CGE and FGE1 reduced significantly (p<0.05) the feeding period of adults only. Connat (1991) attributed this reducing in time of feeding to the influence of anti saliva response nor to the response against gut components that have been regurgitated during blood meal. Moreover, Sahibi et al. (1997) found the same result that mentioned in previous author when immunized calves were challenged with the adults of H. marginatum marginatum.

This study revealed that all tested antigens had insignificant reduction on engorgement weight of females and showed significant reduction on egg mass, reproductive index and egg hatchability.

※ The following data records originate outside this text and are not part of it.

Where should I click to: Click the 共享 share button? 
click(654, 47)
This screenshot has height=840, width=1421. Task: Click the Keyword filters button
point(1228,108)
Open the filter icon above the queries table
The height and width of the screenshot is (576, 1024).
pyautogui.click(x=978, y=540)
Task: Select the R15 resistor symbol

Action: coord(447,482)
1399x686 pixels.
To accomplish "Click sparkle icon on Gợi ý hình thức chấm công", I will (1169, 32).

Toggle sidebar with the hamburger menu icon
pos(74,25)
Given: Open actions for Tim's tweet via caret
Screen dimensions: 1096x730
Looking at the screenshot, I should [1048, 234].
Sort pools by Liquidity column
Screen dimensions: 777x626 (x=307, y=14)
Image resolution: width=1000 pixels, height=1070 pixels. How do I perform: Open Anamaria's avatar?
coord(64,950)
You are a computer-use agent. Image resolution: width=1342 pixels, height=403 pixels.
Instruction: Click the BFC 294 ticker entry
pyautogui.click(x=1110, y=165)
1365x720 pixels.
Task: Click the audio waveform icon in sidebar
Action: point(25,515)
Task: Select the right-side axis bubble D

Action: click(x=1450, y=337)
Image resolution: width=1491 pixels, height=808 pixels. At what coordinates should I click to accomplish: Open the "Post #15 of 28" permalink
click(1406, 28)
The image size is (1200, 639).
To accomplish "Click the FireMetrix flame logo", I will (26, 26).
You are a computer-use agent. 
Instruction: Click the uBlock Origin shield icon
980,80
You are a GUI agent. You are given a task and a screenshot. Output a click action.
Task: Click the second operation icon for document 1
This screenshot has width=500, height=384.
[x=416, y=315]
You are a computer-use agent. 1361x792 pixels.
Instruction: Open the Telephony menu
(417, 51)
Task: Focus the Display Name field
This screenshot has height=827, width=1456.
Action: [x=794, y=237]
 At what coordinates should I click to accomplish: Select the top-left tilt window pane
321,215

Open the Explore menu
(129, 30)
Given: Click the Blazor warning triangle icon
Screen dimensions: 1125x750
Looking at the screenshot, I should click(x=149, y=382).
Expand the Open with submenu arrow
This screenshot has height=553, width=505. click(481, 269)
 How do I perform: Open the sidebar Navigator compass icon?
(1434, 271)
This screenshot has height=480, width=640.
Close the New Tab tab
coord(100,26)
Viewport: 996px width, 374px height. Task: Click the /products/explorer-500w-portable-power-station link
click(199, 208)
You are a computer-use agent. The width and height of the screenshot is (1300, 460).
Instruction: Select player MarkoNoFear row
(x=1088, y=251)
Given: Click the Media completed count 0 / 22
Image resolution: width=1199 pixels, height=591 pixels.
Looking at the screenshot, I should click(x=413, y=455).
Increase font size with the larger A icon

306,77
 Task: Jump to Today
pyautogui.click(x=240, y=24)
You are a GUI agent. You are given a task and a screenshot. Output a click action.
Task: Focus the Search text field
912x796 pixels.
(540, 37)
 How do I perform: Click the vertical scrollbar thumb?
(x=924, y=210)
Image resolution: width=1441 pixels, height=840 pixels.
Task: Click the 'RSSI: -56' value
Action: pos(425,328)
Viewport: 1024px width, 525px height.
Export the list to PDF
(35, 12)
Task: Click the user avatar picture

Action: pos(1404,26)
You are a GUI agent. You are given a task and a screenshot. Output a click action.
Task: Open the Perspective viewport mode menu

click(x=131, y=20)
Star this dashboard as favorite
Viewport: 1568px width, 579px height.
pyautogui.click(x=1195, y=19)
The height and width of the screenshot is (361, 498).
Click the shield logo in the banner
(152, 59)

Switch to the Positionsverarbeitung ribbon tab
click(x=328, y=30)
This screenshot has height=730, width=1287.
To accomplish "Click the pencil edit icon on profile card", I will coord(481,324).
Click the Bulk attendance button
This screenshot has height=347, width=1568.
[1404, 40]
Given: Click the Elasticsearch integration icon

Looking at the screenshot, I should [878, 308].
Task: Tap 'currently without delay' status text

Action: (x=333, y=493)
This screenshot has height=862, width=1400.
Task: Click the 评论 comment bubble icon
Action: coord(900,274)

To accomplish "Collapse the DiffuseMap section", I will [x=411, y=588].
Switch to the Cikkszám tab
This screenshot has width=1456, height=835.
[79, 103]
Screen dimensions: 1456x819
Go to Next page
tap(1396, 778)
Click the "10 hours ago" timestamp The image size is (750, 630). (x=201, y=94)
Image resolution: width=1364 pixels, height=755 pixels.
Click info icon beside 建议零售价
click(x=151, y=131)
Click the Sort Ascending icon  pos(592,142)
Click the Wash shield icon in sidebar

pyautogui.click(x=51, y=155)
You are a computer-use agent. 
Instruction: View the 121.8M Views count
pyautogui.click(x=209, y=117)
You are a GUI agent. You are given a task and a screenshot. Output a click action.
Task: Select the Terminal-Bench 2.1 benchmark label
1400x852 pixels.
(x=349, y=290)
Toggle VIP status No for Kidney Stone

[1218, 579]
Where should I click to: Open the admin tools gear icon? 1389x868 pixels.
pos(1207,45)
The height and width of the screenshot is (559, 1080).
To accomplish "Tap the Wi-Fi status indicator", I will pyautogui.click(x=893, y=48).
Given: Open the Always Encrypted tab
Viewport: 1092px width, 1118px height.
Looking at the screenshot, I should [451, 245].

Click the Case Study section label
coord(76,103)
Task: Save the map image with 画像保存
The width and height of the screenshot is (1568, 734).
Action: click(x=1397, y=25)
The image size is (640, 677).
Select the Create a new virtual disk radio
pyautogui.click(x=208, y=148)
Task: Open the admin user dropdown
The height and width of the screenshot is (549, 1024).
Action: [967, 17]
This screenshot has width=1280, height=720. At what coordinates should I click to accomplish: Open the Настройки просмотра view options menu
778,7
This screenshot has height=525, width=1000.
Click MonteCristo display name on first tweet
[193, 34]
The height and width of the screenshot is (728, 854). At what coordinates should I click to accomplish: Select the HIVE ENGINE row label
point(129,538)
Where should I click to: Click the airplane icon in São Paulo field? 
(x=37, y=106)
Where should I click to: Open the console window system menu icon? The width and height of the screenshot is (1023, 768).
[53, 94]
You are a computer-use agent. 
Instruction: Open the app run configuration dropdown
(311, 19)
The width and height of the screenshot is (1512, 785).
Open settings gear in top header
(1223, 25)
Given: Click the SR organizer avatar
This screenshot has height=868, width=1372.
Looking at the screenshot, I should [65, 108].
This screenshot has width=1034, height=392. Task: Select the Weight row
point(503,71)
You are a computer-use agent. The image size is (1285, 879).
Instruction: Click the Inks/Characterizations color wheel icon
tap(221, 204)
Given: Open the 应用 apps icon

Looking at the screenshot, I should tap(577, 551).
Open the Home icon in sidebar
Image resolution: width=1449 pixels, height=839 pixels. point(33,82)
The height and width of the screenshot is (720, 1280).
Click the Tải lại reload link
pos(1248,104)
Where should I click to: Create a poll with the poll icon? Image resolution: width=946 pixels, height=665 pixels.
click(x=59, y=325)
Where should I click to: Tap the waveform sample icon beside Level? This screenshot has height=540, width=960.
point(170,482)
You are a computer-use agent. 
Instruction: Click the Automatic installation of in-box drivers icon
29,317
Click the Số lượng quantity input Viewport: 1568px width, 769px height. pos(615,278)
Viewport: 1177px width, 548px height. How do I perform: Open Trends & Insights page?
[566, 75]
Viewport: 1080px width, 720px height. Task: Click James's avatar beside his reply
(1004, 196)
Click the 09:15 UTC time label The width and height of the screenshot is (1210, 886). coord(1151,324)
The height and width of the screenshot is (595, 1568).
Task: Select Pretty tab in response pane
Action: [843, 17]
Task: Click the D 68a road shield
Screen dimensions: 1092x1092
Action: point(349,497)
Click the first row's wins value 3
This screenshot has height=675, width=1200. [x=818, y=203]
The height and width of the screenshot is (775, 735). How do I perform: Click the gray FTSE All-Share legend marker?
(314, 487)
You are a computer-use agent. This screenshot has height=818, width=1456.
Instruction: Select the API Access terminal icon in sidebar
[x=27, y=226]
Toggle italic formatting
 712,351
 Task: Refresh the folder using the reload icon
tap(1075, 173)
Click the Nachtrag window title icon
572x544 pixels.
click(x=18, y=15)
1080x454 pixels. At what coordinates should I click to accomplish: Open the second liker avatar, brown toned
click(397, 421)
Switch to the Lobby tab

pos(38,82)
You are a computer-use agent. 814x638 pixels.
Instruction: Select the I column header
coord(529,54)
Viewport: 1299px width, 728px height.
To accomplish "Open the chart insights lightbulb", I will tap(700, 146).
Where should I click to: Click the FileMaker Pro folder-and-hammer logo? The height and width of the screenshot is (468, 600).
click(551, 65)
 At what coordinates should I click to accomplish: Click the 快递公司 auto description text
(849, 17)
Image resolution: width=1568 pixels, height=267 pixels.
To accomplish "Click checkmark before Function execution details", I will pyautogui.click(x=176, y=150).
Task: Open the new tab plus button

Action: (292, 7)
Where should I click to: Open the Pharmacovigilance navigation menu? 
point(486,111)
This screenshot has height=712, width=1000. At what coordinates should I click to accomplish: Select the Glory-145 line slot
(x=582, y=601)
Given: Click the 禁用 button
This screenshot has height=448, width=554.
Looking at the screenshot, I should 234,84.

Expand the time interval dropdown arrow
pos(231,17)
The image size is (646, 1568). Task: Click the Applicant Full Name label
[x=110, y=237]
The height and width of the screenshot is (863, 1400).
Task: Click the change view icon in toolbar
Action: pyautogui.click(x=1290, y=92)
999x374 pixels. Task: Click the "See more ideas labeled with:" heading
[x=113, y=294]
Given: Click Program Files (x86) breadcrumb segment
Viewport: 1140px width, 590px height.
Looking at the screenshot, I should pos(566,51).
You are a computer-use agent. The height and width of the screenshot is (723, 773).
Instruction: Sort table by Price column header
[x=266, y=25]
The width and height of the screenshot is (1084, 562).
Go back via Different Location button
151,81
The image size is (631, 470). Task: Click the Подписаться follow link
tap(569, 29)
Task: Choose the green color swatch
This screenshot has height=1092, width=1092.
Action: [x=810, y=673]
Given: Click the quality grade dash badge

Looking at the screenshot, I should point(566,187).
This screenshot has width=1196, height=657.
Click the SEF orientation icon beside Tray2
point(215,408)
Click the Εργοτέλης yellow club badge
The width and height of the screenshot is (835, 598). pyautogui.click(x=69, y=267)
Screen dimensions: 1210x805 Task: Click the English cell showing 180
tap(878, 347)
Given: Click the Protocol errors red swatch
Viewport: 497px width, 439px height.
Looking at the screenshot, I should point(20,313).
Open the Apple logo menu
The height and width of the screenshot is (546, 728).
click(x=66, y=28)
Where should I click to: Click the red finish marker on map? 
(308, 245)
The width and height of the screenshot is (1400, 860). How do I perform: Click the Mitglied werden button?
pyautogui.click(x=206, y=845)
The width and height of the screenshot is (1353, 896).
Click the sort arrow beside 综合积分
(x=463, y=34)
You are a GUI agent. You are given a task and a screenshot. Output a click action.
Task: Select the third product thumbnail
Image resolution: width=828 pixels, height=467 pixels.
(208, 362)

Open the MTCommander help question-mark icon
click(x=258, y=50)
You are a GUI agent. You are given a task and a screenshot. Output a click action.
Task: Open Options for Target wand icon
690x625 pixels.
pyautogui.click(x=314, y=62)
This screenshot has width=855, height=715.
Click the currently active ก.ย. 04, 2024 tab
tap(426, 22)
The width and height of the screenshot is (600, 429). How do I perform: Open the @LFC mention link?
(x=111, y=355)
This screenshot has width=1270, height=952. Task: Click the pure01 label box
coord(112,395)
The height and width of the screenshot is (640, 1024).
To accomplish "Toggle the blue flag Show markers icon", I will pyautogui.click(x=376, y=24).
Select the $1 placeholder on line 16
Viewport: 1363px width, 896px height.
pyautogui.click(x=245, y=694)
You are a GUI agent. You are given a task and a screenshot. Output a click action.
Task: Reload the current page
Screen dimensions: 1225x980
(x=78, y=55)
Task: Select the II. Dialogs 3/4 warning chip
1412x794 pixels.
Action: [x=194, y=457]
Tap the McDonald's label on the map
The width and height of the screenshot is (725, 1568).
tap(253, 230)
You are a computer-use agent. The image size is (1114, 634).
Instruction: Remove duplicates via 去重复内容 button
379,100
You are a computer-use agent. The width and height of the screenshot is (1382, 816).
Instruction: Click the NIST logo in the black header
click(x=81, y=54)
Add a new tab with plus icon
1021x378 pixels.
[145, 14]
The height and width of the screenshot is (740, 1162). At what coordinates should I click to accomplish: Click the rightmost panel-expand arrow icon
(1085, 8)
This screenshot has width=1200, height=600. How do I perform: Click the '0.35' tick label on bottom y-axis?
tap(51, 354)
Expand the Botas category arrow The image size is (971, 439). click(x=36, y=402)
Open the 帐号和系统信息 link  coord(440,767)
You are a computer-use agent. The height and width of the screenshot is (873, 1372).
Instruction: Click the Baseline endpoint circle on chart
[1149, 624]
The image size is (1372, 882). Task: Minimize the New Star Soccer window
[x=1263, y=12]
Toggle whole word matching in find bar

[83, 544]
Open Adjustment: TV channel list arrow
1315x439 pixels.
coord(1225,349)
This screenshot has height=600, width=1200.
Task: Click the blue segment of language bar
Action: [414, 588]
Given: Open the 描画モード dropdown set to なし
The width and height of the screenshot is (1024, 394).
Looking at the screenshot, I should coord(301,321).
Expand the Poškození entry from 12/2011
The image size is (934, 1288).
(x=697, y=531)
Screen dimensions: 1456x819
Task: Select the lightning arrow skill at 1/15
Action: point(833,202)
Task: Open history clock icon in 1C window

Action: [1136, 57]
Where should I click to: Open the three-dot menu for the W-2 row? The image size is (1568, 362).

This finding clarified that the antigens had not significant effective against ingestion of blood meal and its effect appeared after feeding completely on the reproductive performance. The previous studies used gut extract antigens for protection against tick species were Rodriguez et al. (1995) and Jittapalapong et al. (2004) against B. microplus,Manzano-Román et al. (2006) against O. erraticus, Kumar and Kumar (1995) against H. dromedarii, Sahibi et al. (1997) against H. marginatum marginatum and Jittapalapong et al. (2000) against R. sanguineus. All of these researches confirmed our results in this point. Additionally, the last two authors reported that the gut extract had immunological effects on fecundity more than its feeding period and amount of blood meal as present results.

The results stated that the reduction of engorgement number of adults (DT%) was equal to the values of rejection because the control group did not recorded any rejection, while DT% of larvae ranged 70-85.5. Reduction of engorgement weight of females (DR%) and Egg mass (DO%) ranged 6.99-15.68%) and 13.71-29.95%), respectively. Engorged nymphs recorded slightly moulting (MO%) only at FGE1 (7.9%) and CGE (3.31%). Generally, the efficacy of immunogen of adults (E%) was the highest at FGE1 (64.97%) followed by CGE (30.97%) and then FGE2 (21.57%), while E% for larvae was the highest at CGE (85.01%) followed by FGE1 (82.13%) and then FGE2 (70.1%). These results agreed with the reports of other works like De Vos et al. (2001) who used the commercial gut-derived vaccine Bm86 against H. dromedarii, Kumar and Kumar (1995) who used crude gut extract from partial fed females of H. dromedarii, Singh and Ghosh (2003) who immunized with 29 and 34 kDa glycoproteins isolated from larvae of H. anatolicum anatolicum and Ghosh et al. (2005) who used the same previous purified antigens against H. anatolicum anatolicum and B. microplus.

The level of antibodies declined after 4-6 weeks PI (1-3 weeks PC) may attributed to the immunoglobulin-binding proteins (IGBPs) which released with saliva during tick feeding. IGBPs taken up by ticks in their blood meal passes through the tick midgut into the haemocoel retaining biological activity (Ben-Yakir et al., 1986). In agreement with present results Inokuma et al. (1999) found that 24 kDa was a common reactive band for larvae, nymph, male, female whole body and salivary gland extracts of males and females of R. sanguineus. Moreover, Ghosh et al. (2005) found the glycoproteins of 29 and 34 kDa had protective effects against H. anatolicum anatolicum and B. microplus.

CONCLUSION

All crude and fractionated gut antigens extracted from engorged females of H. dromedarii showed protection against feeding and reproductive performance of ticks. FGE1 recorded the highest effects on rejection, feeding period, egg mass, engorgement weight of females, reproductive index followed by CGE and then FGE2, while CGE was the highest effective on egg hatchability followed by FGE1 and then FGE2. The level of antibodies increased gradually until the date of challenge and then declined gradually. CGE and FGE1 had higher reactive bands than FGE2 before challenge with ticks. They recognized 2 at molecular weights of 50 and 34 kDa for CGE and 3 reactive bands at molecular weights of 145.89, 61.09 and 24 for FGE1 comparing with one band at molecular weight of 34 for FGE2. It is recommended that gut of engorged females of H. dromedarii strongly can be used in the development vaccine process against this tick and further investigations are required to more purification of immunogenic gut antigens.